If the team needs to brainstorm on new standards – what’s reasonable and what’s achievable – then they’ll meet. But generally, the nature of the work is technical so the office presence is not essential.
SGS’s Terry Rawnsley says CBD offices after Covid will probably look different than in the past, but they won’t disappear.
“The death of the CBDs might be slightly exaggerated in my view,” Rawnsley says.
You need to keep in mind that not everyone likes to work from home, he says, nor is it convenient for those perhaps with small children or who are not established enough to have the luxury of a spare room in the house to use as an office.
Rawnsley himself has two five-year-olds so he feels the pinch.
Those who find it harder to manage to work from home include new starters, he says.
“Culture is what it is on a day to day basis.” There are incidental meetings that can be important.
“If I saw a grad in an office staring at spread sheet for four hours at a time, I’d go and ask if they are okay.”
More people are starting to demand workers return, and Rawnsley sees that occupancies are slowing growing and train patronage is starting to creep back up. Not in his hometown of Melbourne, of course, where the city is still “dead as a dodo”.

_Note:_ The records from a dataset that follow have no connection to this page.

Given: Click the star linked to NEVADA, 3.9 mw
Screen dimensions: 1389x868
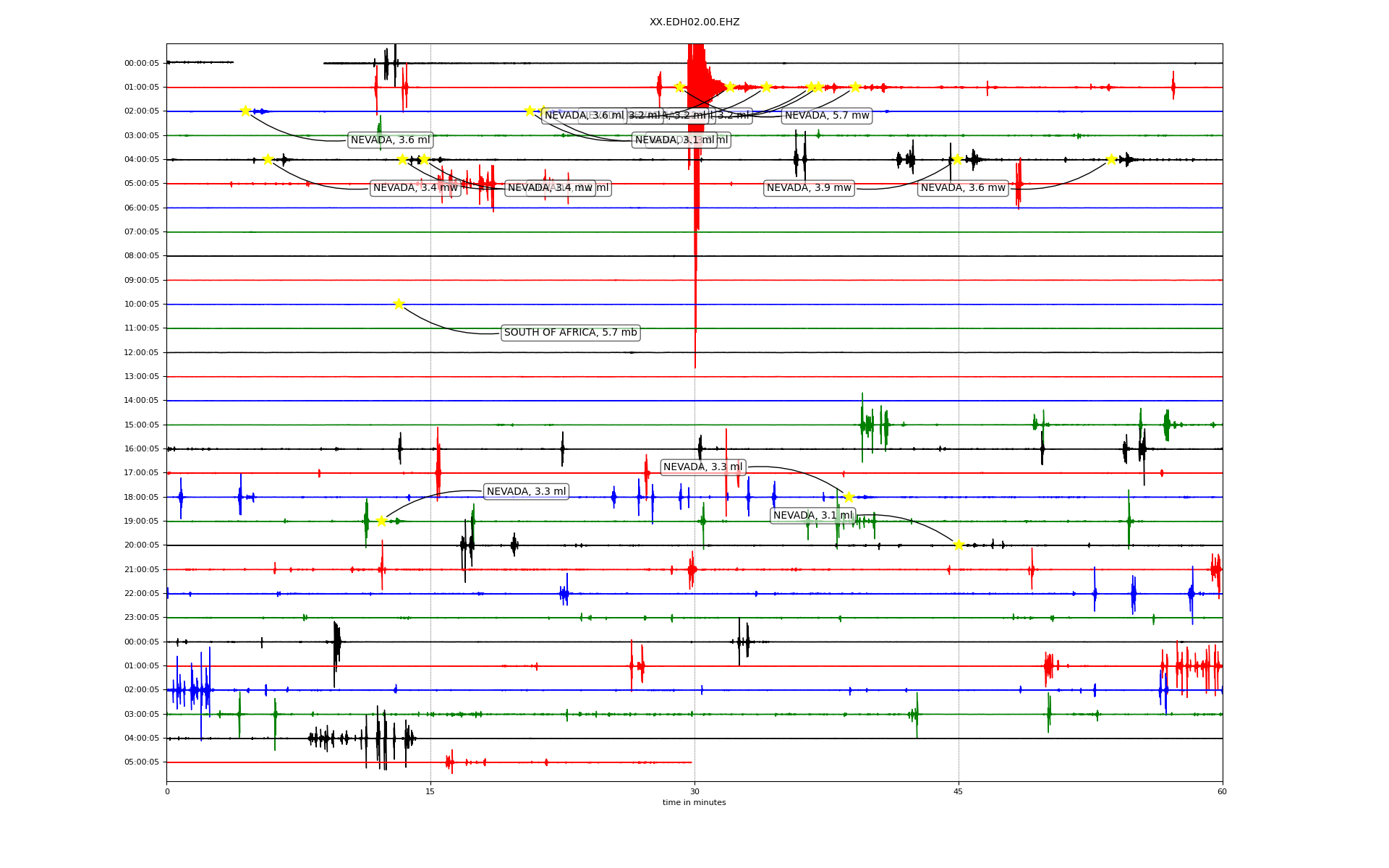Looking at the screenshot, I should point(957,159).
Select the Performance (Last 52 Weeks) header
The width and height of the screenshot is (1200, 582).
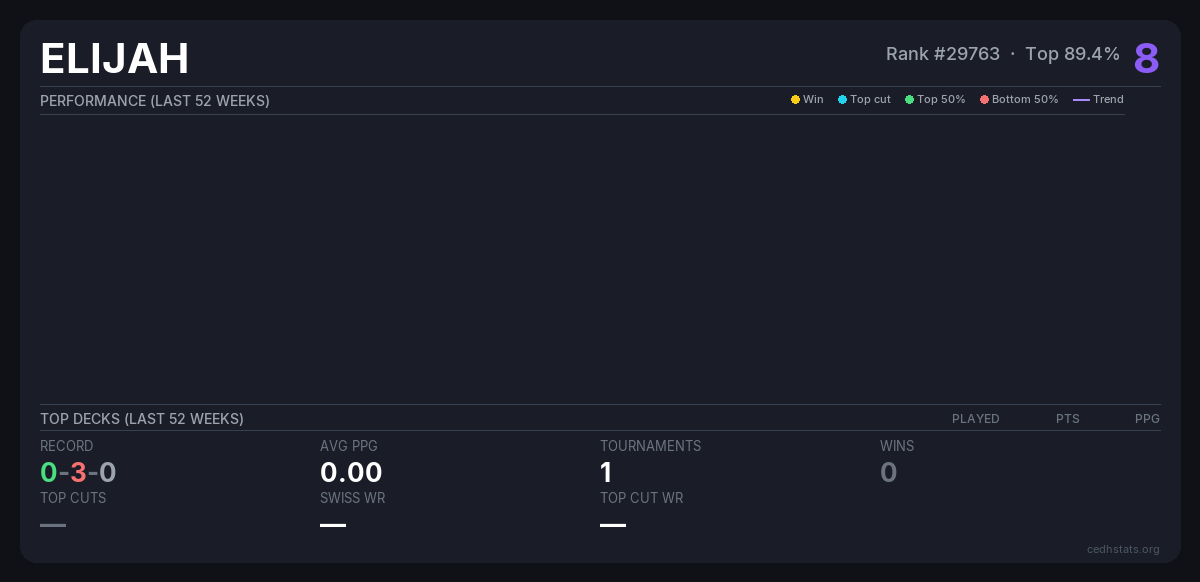click(x=155, y=101)
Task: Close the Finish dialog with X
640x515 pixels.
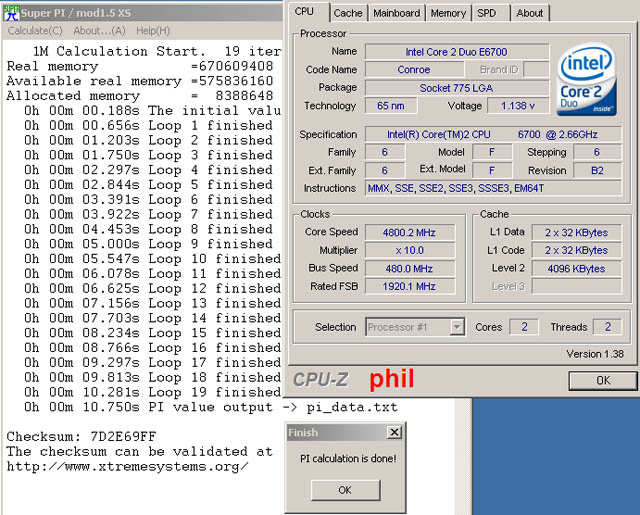Action: (x=394, y=432)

Perth and Brisbane are more advanced in terms of return to work.
There are noises of people upping sticks for regional areas but there’s a limit to how far that will go, thanks to the lack of capacity to significantly expand housing stock to meet expanding demand, Rawnsley says.
Hobart is a perfect example. Before its recent boom new arrivals were 500 to 1000 people a year. During the boom it was 1500 a year.
“It was a very small uptick but that exploded the property market,” Rawnsley said. The reason is that Hobart, along with other attractive regional towns and cities, simply don’t have the capacity to add to housing stock in a hurry. And, as in Hobart, that can push up selling prices and rents, making things most uncomfortable for locals.
On the economy in general, are fundamental shifts under way?
There’s certainly been a spanner in the works, Rawnsley says.
For example, international education won’t come back in a major way for a few years. And the immigrants that typically settled in Melbourne and Sydney – around 100,000 in each city before Covid, stimulating local economies – has pretty much disappeared.
Like the recession in the 90s it will take us three or four years to work out what we’re good at.
“In the 80s Australia was still making cars, socks and jocks and refrigerators and that disappeared in the 90s and it took the economy a little while to work out what it was good at.”
Professional services and education filled the gap.
“After Covid we will work out what we are really good at. Health and manufacturing will play a part.”
“Any recession takes two to three years at least for the economy to right itself.
“This is a little different” but it will still take that time.
Among the longer term shifts is the move to renewable energy and more sustainable, efficient homes.
Covid will only accelerate those trends, he says.
Brian Haratsis thinks repair will take longer but it will be worth waiting for.
He says working patterns will change and 30 per cent of office workers won’t go back, at least full time.
That could be problematic, especially for young people who have to be educated and trained.
In forecasting he’s done recently for the National Housing Finance and Investment Corporation it’s emerged there would probably be about 40,000 fewer dwellings needed in 2021-22.
“That’s not particularly damaging”
Migration was already dropping before Covid hit. The forecast was 240,00 and it was down to 225,000 a year, he says.
But in four to five years those immigration numbers will re-emerge and create boom conditions again.
The numbers won’t accelerate sooner thanks to the optics; it’s seen as politically unpalatable to bring people into the country when unemployment is high. Ignoring, of course, that every immigrant creates perhaps 1.3 or 1.4 jobs.
This is why he thinks we will have three or four years of difficulty, but then Australia will boom.
Compared to other parts of the world such as Atlanta in the US where his sister lives with its massive coronavirus infections and huge death toll, Australia looks good, Haratsis says.
You’d have to say, very good.
That’s if we manage to keep it that way.